GÖLBAŞI’LILARI RANT VERGİSİNDE NELER BEKLEMEKTEDİR?
 

E. HESAP UZMANI, YMM, VERGİ BÖLÜM BAŞKANI, BAĞIMSIZ DENETÇİ ALİ ÇAKMAKCI’YA SORDUK:


Gölbaşında yetişmiş ve meslek hayatına Maliye Bakanlığı Hesap Uzmanları Kurulu’nda Hesap Uzmanı olarak başlayan, Yeminli Mali Müşavir, Bağımsız Denetçi Ali Çakmakçı’ya son dönemlerde gündeme gelen ve Gölbaşı’lıları da yakından ilgilendirebilecek olan Rant Vergisi konusunda görüşlerini sorduk. Çakmakcı, rant olarak vergi kapsamına alınması beklenen konuyu okurlarımız adına yorumladı:


“Bildiğiniz üzere Rant Vergisi uzun bir süredir hükümet yetkilileri tarafından dillendiriliyor. Bu konuda en talepkar kişi ise uzun süre önce bu konuyu gündeme alan Ekonomi Bakanı Sayın Ali Babacan’dır. Daha sonra Sayın Çevre ve Şehircilik Bakanı’yla, Sayın Maliye Bakanı. Nihayetinde, Sayın Başbakan da konuyu artık gündeme aldıklarını bir basın toplantısında ifade etmiştir. Bu vergi özellikle ABD, Avrupa’da uygulanmakta, buna karşın Asya da ise sınırlı uygulanmaktadır. Ülkemizde de bu vergi aslında yeni değildir. 1970’lerde Gayrimenkul Kıymet Artış Vergisi getirilmekle birlikte, yaklaşık on yıl içinde baskılar nedeniyle kaldırılmıştır.

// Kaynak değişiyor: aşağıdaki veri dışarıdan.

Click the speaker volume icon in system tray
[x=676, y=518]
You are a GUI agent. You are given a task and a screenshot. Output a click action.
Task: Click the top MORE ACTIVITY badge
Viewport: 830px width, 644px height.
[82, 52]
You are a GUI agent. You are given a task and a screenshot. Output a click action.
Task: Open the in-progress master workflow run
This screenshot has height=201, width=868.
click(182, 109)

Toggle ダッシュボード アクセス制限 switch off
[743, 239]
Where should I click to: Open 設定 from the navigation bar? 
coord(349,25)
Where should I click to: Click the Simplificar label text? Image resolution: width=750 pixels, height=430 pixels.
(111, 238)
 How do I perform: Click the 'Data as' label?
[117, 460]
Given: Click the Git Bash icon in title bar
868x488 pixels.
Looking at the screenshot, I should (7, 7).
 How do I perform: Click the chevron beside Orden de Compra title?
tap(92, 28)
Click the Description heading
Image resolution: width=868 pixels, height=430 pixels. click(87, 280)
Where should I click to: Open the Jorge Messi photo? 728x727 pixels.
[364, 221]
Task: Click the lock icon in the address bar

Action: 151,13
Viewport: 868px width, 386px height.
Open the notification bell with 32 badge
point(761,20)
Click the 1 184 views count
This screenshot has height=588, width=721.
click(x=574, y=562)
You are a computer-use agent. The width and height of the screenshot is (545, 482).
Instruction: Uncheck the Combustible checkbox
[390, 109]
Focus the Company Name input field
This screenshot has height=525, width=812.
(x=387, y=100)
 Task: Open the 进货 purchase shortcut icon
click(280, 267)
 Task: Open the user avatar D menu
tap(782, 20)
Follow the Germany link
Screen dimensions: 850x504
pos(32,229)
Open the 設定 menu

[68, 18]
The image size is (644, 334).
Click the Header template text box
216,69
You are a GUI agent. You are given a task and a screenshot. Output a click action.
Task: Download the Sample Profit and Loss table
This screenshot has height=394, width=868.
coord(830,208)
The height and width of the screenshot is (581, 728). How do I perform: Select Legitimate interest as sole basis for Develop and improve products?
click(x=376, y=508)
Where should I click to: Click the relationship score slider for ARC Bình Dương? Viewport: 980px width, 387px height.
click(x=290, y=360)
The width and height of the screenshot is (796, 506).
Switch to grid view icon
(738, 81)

Rant vergisi, inşaat projesindeki yapım izni emsal ve/veya statü değişikliği gibi nedenlerle artış gösterdiğinde, bunun belli bir kısmının kamuya aktarılacak kısmına verilen isim olarak nitelendirilmektedir. Mesela, müteaahit bir arsa için inşaat yapım izni 4.000 m2 iken, belediye meclisinden alacağı bir kararla 6.000 m2’ye çıkartabilmektedir. Yeter ki belediye yetkili birimlerine bir şekilde karar aldırabilsin. Bu durum, elbette ki ilişkileri veya gücü olan müteahhitleri, diğerlerine karşı oldukça öne çıkarmaktadır. Bugün baktığımızda aynı muhitte 5-10 kat inşaat yapım izni verilmiş binalar varken, bazılarında 25-30 kata kadar inşaat yapma izni verilebilmektedir.

Özellikle Ankara, İstanbul, İzmir gibi metropol şehirlerde bu durum ciddi rahatsızlıklara ve adaletsizliklere neden olmaktadır. Ayrıca, 3. Boğaz köprüsü veya Kanal İstanbul gibi önemli kamu yatımlarında ise önceden içsel bilgi alabilen yatırımcılar da çok ucuza bu arsaları kapatabilmektedirler.
Rant Vergisi en son 2015-2017 Orta Vadeli Programa kondu fakat hali hazırda herhangi bir hukuki düzenleme yapılmadı. Programda yapılan açıklamaya göre gayrimenkul değer artışlarının yeterince vergilendirilmemesi, imar düzenlemeleri ve kamu hizmetleri yoluyla ciddi bir gayrimenkul rantı oluşması ve bundan kamunun yeterince pay alamaması kaynakların önemli ölçüde üretken olmayan alanlara kaymasına neden olmaktadır. Bu durum, büyüme potansiyelinin artmasına bir kısıt oluşturmaktadır şeklinde ifade edilmiştir.”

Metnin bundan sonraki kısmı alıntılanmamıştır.